**TASK DIRECTIONS:**
Retype the entries below word for word, leaving none out.

(Records excerpted from a collection)
● ● ● ●
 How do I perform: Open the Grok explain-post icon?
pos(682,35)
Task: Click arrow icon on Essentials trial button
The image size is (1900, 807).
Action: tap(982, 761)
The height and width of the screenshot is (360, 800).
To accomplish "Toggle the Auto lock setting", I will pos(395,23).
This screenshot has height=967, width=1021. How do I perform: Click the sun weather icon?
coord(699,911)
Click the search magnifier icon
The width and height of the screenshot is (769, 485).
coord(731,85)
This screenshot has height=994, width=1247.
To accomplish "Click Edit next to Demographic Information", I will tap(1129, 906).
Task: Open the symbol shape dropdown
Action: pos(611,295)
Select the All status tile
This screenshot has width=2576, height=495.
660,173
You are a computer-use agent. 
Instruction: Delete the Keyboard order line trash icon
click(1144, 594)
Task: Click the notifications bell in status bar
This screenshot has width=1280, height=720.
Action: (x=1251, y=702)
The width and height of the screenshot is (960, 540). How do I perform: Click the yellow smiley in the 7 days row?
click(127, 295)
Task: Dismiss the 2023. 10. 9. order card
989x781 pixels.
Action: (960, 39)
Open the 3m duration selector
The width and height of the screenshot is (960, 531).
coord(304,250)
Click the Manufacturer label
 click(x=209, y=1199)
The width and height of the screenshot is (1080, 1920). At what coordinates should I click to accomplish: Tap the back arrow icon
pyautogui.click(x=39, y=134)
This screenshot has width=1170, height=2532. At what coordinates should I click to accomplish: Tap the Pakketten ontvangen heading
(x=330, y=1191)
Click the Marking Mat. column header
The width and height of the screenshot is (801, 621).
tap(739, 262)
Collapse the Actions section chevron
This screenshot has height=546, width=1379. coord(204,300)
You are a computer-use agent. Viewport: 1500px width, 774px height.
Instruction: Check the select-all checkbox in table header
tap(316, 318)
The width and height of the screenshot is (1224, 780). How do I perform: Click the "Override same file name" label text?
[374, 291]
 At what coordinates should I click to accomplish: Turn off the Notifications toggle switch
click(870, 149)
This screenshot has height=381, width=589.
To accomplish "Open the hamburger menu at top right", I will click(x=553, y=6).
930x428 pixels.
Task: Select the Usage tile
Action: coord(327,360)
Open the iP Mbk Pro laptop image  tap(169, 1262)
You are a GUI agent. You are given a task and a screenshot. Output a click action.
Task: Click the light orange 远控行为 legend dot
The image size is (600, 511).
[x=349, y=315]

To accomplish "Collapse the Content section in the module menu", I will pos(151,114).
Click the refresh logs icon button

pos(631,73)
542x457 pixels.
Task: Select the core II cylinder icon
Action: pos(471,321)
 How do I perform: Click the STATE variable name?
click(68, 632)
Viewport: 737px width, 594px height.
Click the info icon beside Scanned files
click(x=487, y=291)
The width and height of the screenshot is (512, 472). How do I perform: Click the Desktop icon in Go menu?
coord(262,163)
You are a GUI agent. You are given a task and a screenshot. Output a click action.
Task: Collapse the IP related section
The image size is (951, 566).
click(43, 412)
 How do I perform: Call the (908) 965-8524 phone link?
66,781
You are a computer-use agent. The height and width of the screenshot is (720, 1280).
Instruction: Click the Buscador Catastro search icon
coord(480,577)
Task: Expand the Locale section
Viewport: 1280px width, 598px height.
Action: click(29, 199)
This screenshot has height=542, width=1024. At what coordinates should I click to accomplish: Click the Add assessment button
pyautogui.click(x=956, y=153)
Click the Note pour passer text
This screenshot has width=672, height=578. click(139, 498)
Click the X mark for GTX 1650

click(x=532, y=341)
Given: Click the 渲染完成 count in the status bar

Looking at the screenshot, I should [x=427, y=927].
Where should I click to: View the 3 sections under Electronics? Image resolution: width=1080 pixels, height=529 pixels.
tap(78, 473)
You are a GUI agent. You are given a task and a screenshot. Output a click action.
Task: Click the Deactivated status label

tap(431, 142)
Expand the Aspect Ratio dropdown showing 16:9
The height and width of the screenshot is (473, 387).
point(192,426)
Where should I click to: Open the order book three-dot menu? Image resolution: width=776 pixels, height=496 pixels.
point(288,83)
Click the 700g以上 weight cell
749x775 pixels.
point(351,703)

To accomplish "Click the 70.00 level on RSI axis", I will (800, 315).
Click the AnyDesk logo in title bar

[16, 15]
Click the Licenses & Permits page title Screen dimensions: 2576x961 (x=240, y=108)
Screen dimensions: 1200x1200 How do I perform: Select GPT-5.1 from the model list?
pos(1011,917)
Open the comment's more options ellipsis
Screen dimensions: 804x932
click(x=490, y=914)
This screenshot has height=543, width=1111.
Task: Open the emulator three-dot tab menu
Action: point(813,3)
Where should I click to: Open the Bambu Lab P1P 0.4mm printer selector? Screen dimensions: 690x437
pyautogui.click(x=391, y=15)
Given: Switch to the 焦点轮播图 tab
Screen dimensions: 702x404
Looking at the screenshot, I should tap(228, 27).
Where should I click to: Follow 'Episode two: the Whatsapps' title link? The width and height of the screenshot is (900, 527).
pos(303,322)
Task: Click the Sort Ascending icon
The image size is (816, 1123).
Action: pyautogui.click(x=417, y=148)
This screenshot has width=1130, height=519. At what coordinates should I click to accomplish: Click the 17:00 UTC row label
● ● ● ●
**OUTPUT FOR THIS TASK:**
 How do I perform: Open the Grok explain-post icon?
pos(682,35)
Task: Click arrow icon on Essentials trial button
The image size is (1900, 807).
Action: tap(982, 761)
The height and width of the screenshot is (360, 800).
To accomplish "Toggle the Auto lock setting", I will pos(395,23).
This screenshot has height=967, width=1021. How do I perform: Click the sun weather icon?
coord(699,911)
Click the search magnifier icon
The width and height of the screenshot is (769, 485).
coord(731,85)
This screenshot has height=994, width=1247.
To accomplish "Click Edit next to Demographic Information", I will tap(1129, 906).
Task: Open the symbol shape dropdown
Action: pos(611,295)
Select the All status tile
This screenshot has width=2576, height=495.
660,173
You are a computer-use agent. 
Instruction: Delete the Keyboard order line trash icon
click(1144, 594)
Task: Click the notifications bell in status bar
This screenshot has width=1280, height=720.
Action: (x=1251, y=702)
The width and height of the screenshot is (960, 540). How do I perform: Click the yellow smiley in the 7 days row?
click(127, 295)
Task: Dismiss the 2023. 10. 9. order card
989x781 pixels.
Action: (960, 39)
Open the 3m duration selector
The width and height of the screenshot is (960, 531).
coord(304,250)
Click the Manufacturer label
 click(x=209, y=1199)
The width and height of the screenshot is (1080, 1920). At what coordinates should I click to accomplish: Tap the back arrow icon
pyautogui.click(x=39, y=134)
This screenshot has width=1170, height=2532. At what coordinates should I click to accomplish: Tap the Pakketten ontvangen heading
(x=330, y=1191)
Click the Marking Mat. column header
The width and height of the screenshot is (801, 621).
tap(739, 262)
Collapse the Actions section chevron
This screenshot has height=546, width=1379. coord(204,300)
You are a computer-use agent. Viewport: 1500px width, 774px height.
Instruction: Check the select-all checkbox in table header
tap(316, 318)
The width and height of the screenshot is (1224, 780). How do I perform: Click the "Override same file name" label text?
[374, 291]
 At what coordinates should I click to accomplish: Turn off the Notifications toggle switch
click(870, 149)
This screenshot has height=381, width=589.
To accomplish "Open the hamburger menu at top right", I will click(x=553, y=6).
930x428 pixels.
Task: Select the Usage tile
Action: coord(327,360)
Open the iP Mbk Pro laptop image  tap(169, 1262)
You are a GUI agent. You are given a task and a screenshot. Output a click action.
Task: Click the light orange 远控行为 legend dot
The image size is (600, 511).
[x=349, y=315]

To accomplish "Collapse the Content section in the module menu", I will pos(151,114).
Click the refresh logs icon button

pos(631,73)
542x457 pixels.
Task: Select the core II cylinder icon
Action: pos(471,321)
 How do I perform: Click the STATE variable name?
click(68, 632)
Viewport: 737px width, 594px height.
Click the info icon beside Scanned files
click(x=487, y=291)
The width and height of the screenshot is (512, 472). How do I perform: Click the Desktop icon in Go menu?
coord(262,163)
You are a GUI agent. You are given a task and a screenshot. Output a click action.
Task: Collapse the IP related section
The image size is (951, 566).
click(43, 412)
 How do I perform: Call the (908) 965-8524 phone link?
66,781
You are a computer-use agent. The height and width of the screenshot is (720, 1280).
Instruction: Click the Buscador Catastro search icon
coord(480,577)
Task: Expand the Locale section
Viewport: 1280px width, 598px height.
Action: click(29, 199)
This screenshot has height=542, width=1024. At what coordinates should I click to accomplish: Click the Add assessment button
pyautogui.click(x=956, y=153)
Click the Note pour passer text
This screenshot has width=672, height=578. click(139, 498)
Click the X mark for GTX 1650

click(x=532, y=341)
Given: Click the 渲染完成 count in the status bar

Looking at the screenshot, I should [x=427, y=927].
Where should I click to: View the 3 sections under Electronics? Image resolution: width=1080 pixels, height=529 pixels.
tap(78, 473)
You are a GUI agent. You are given a task and a screenshot. Output a click action.
Task: Click the Deactivated status label

tap(431, 142)
Expand the Aspect Ratio dropdown showing 16:9
The height and width of the screenshot is (473, 387).
point(192,426)
Where should I click to: Open the order book three-dot menu? Image resolution: width=776 pixels, height=496 pixels.
point(288,83)
Click the 700g以上 weight cell
749x775 pixels.
point(351,703)

To accomplish "Click the 70.00 level on RSI axis", I will (800, 315).
Click the AnyDesk logo in title bar

[16, 15]
Click the Licenses & Permits page title Screen dimensions: 2576x961 (x=240, y=108)
Screen dimensions: 1200x1200 How do I perform: Select GPT-5.1 from the model list?
pos(1011,917)
Open the comment's more options ellipsis
Screen dimensions: 804x932
click(x=490, y=914)
This screenshot has height=543, width=1111.
Task: Open the emulator three-dot tab menu
Action: point(813,3)
Where should I click to: Open the Bambu Lab P1P 0.4mm printer selector? Screen dimensions: 690x437
pyautogui.click(x=391, y=15)
Given: Switch to the 焦点轮播图 tab
Screen dimensions: 702x404
Looking at the screenshot, I should tap(228, 27).
Where should I click to: Follow 'Episode two: the Whatsapps' title link? The width and height of the screenshot is (900, 527).
pos(303,322)
Task: Click the Sort Ascending icon
The image size is (816, 1123).
Action: pyautogui.click(x=417, y=148)
This screenshot has width=1130, height=519. At what coordinates should I click to accomplish: Click the 17:00 UTC row label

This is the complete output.